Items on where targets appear
--------------------------------------------------
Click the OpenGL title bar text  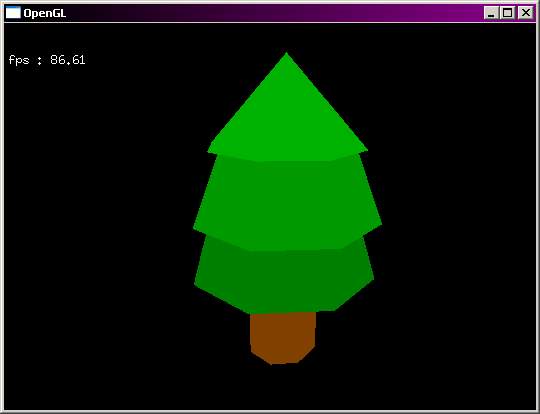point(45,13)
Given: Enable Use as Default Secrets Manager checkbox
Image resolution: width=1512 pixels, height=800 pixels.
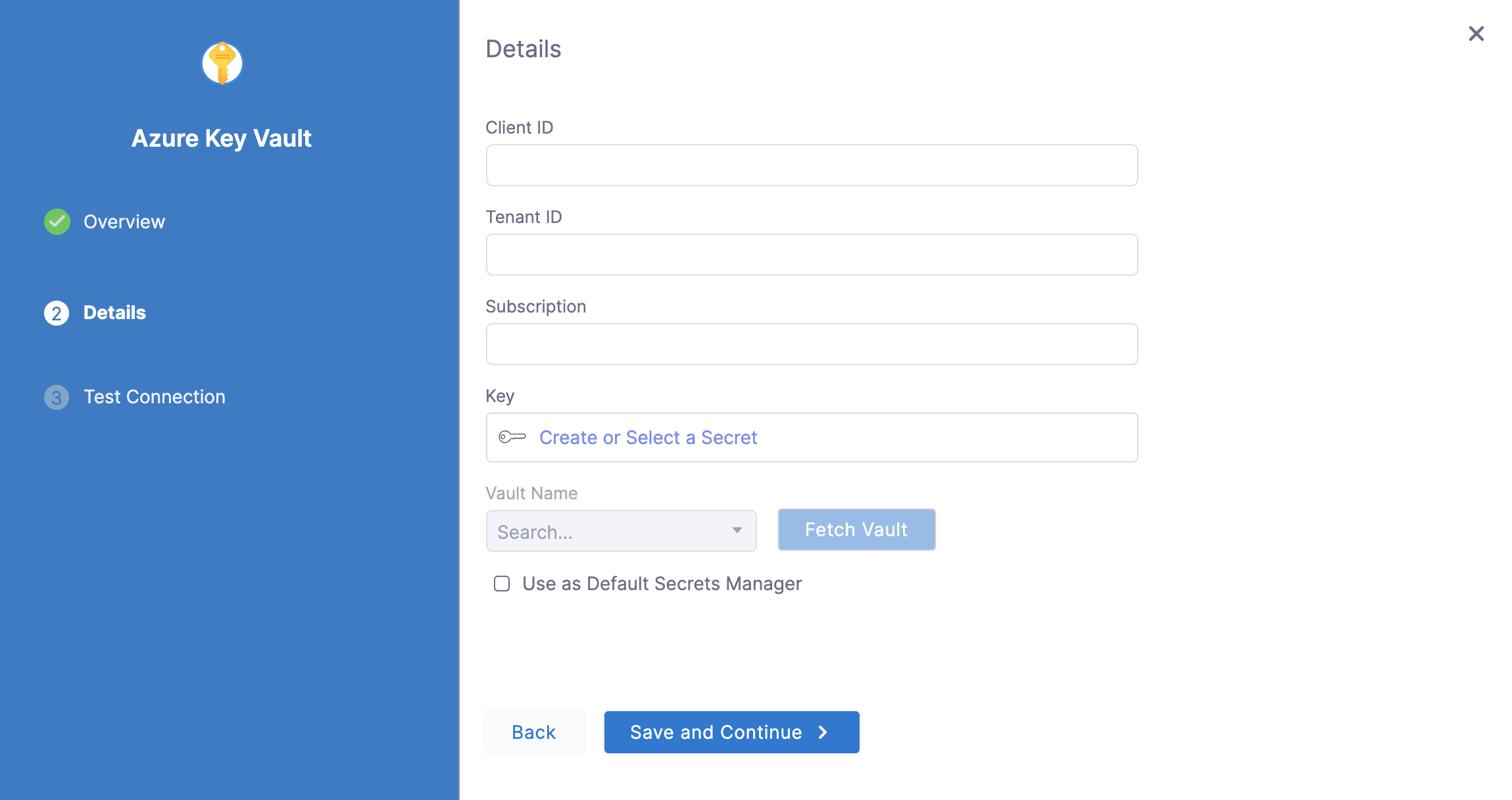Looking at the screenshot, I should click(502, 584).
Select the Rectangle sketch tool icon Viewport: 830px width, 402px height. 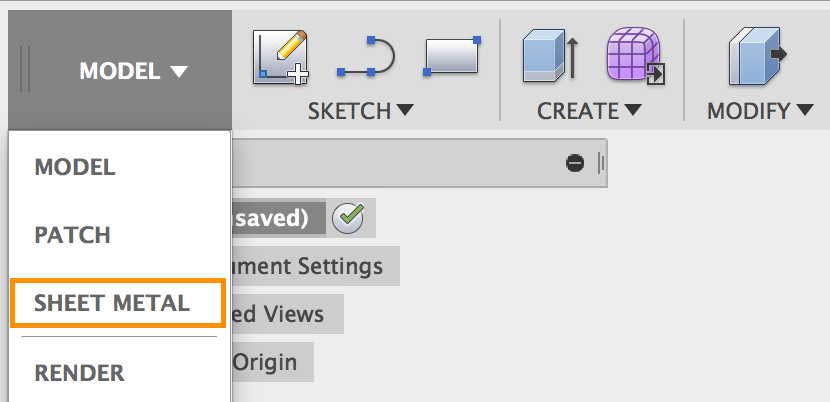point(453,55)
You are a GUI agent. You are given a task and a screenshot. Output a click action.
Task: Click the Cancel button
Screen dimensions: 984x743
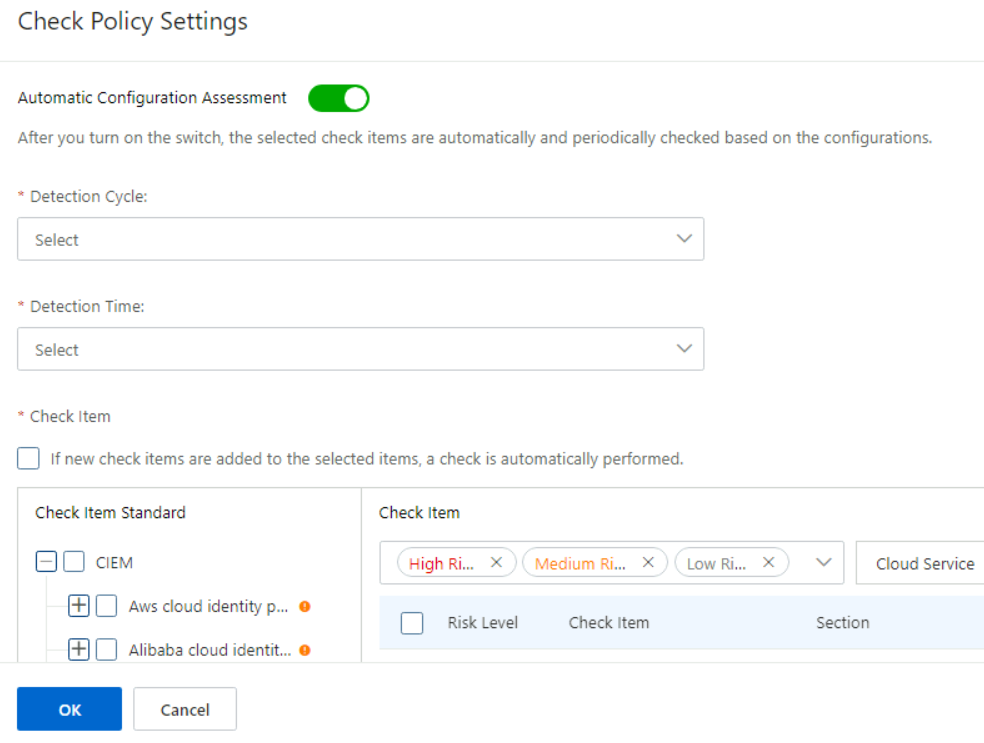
--------------------------------------------------
# [Instruction]
Set out the lines as a numbered list, starting at the line that contains "You are a GUI" and running through the end of the items, with blank lines left out. Don't include the pictures.

# [The completed task]
1. You are a GUI agent. You are given a task and a screenshot. Output a click action.
2. Task: Click the Cancel button
3. Screen dimensions: 984x743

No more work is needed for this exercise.